**** Available records

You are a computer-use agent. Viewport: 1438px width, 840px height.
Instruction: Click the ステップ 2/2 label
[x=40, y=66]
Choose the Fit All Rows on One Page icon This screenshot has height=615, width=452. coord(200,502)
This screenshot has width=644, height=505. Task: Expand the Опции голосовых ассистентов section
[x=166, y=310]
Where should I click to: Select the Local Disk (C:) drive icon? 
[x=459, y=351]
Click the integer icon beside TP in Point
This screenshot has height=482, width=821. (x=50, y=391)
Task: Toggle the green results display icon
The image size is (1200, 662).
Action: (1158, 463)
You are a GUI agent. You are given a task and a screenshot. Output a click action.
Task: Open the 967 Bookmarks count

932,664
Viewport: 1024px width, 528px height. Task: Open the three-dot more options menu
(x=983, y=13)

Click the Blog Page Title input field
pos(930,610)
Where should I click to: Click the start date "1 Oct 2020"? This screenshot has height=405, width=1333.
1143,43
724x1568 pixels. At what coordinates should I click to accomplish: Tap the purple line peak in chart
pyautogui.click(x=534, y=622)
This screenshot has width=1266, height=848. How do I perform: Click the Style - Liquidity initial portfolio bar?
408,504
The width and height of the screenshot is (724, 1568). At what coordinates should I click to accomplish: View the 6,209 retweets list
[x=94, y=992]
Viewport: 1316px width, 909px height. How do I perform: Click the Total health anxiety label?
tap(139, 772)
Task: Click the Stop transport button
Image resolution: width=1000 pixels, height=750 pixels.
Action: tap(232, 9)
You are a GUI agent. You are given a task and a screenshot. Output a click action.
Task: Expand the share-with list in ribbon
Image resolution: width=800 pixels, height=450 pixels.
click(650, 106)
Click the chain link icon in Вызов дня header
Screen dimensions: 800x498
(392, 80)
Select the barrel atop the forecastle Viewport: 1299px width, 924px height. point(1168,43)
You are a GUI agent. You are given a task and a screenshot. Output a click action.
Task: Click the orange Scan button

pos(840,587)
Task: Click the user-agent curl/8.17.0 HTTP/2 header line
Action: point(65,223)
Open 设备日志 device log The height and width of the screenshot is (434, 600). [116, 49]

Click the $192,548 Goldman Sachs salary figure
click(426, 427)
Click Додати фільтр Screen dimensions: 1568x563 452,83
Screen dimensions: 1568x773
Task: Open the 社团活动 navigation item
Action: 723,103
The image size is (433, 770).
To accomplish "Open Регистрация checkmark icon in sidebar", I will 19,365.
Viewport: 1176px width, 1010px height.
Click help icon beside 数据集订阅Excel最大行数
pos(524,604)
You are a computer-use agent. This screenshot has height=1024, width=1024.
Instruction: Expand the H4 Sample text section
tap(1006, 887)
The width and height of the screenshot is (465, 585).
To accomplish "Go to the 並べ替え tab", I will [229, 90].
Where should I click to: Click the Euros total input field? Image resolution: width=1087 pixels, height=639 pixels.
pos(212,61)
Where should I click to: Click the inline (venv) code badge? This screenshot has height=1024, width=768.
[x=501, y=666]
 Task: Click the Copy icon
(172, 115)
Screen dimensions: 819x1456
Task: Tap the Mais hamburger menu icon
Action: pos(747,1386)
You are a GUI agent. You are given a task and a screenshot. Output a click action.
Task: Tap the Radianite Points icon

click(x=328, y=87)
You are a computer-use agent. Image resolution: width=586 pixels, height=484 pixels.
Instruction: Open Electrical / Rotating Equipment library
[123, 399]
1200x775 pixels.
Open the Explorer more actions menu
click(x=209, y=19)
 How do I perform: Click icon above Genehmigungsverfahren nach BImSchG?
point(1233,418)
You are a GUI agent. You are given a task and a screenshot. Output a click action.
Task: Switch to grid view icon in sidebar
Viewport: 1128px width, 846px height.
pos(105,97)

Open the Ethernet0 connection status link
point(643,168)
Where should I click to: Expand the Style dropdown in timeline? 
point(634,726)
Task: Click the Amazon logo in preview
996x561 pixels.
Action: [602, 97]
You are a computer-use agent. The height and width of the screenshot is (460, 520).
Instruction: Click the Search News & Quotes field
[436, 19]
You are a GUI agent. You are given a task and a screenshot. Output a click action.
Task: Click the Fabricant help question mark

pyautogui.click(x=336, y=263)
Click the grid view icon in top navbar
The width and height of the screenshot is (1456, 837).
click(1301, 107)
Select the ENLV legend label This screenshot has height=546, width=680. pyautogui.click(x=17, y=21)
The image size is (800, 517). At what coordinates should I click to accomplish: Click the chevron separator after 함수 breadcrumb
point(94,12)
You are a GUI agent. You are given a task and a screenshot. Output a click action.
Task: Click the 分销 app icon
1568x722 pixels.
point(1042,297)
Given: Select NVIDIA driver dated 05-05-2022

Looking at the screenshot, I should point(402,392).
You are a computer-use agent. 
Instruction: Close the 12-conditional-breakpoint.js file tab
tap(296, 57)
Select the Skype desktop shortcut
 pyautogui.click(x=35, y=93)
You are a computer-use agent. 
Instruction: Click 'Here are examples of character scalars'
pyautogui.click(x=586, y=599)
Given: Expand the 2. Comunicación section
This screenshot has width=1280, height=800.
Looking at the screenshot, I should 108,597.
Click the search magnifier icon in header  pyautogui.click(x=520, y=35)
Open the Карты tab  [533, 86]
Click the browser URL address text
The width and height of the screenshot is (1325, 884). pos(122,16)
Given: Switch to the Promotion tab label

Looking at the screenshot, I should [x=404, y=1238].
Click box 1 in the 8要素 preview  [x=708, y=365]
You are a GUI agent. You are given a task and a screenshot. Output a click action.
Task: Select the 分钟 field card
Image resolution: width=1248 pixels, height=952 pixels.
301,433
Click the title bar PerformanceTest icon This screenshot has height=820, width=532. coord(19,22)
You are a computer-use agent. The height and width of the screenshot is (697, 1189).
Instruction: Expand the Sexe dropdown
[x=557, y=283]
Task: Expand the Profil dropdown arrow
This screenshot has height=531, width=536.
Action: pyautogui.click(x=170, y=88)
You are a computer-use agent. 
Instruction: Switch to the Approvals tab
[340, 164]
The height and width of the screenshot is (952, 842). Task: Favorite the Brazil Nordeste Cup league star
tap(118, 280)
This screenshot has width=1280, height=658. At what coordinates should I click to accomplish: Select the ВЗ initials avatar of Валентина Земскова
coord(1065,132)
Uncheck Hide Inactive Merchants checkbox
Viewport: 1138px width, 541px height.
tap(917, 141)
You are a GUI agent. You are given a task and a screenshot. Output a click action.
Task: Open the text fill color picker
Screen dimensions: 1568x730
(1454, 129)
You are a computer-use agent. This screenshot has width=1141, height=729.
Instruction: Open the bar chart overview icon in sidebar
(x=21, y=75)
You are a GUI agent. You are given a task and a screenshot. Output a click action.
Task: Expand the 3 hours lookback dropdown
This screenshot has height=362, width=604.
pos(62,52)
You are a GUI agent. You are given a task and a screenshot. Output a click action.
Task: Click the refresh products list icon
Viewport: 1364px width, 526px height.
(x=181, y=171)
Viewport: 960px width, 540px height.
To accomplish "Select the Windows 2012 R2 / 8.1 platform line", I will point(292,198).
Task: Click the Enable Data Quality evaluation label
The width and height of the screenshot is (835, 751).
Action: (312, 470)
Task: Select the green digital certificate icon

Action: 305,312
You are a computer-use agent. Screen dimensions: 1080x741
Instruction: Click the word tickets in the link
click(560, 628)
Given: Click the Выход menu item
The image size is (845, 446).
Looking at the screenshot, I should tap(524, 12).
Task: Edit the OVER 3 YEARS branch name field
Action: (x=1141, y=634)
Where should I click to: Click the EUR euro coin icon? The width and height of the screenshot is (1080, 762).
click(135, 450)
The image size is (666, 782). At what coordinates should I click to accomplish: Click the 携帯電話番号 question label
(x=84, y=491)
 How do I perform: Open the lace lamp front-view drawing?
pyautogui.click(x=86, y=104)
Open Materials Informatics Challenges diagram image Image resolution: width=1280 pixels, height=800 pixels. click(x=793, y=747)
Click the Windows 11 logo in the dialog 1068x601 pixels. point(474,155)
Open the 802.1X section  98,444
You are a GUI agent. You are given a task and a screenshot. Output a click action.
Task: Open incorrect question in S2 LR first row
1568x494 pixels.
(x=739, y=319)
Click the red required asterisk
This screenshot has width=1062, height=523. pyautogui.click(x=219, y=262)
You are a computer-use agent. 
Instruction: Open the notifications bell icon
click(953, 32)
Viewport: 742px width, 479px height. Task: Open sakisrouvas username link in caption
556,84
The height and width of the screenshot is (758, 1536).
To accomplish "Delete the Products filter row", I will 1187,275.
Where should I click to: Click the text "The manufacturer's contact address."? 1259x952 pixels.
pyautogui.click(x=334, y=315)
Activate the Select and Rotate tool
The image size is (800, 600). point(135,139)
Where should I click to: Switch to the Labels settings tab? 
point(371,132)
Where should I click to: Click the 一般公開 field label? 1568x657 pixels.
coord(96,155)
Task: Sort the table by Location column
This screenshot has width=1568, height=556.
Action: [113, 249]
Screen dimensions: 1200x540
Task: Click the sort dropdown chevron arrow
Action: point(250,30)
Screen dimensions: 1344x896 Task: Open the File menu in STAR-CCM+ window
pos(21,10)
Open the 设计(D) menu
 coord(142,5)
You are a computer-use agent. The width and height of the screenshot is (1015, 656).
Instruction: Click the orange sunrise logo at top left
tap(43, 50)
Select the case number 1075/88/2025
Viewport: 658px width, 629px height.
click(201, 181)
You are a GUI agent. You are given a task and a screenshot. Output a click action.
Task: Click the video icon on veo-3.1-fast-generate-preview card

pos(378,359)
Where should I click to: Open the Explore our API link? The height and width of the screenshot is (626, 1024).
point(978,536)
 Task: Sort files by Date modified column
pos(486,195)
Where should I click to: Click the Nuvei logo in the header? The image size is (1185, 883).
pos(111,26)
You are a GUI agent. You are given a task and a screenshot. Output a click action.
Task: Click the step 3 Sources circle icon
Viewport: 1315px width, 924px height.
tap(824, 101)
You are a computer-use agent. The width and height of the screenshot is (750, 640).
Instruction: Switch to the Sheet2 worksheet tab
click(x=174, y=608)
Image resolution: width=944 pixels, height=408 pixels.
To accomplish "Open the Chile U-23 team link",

********

Using the data above, print exactly the lines from the line that contains "The image size is (845, 446)." through the line that contains "Task: Sort the table by Location column", with both included.

The image size is (845, 446).
Looking at the screenshot, I should tap(524, 12).
Task: Edit the OVER 3 YEARS branch name field
Action: (x=1141, y=634)
Where should I click to: Click the EUR euro coin icon? The width and height of the screenshot is (1080, 762).
click(135, 450)
The image size is (666, 782). At what coordinates should I click to accomplish: Click the 携帯電話番号 question label
(x=84, y=491)
 How do I perform: Open the lace lamp front-view drawing?
pyautogui.click(x=86, y=104)
Open Materials Informatics Challenges diagram image Image resolution: width=1280 pixels, height=800 pixels. click(x=793, y=747)
Click the Windows 11 logo in the dialog 1068x601 pixels. point(474,155)
Open the 802.1X section  98,444
You are a GUI agent. You are given a task and a screenshot. Output a click action.
Task: Open incorrect question in S2 LR first row
1568x494 pixels.
(x=739, y=319)
Click the red required asterisk
This screenshot has width=1062, height=523. pyautogui.click(x=219, y=262)
You are a computer-use agent. 
Instruction: Open the notifications bell icon
click(953, 32)
Viewport: 742px width, 479px height. Task: Open sakisrouvas username link in caption
556,84
The height and width of the screenshot is (758, 1536).
To accomplish "Delete the Products filter row", I will 1187,275.
Where should I click to: Click the text "The manufacturer's contact address."? 1259x952 pixels.
pyautogui.click(x=334, y=315)
Activate the Select and Rotate tool
The image size is (800, 600). point(135,139)
Where should I click to: Switch to the Labels settings tab? 
point(371,132)
Where should I click to: Click the 一般公開 field label? 1568x657 pixels.
coord(96,155)
Task: Sort the table by Location column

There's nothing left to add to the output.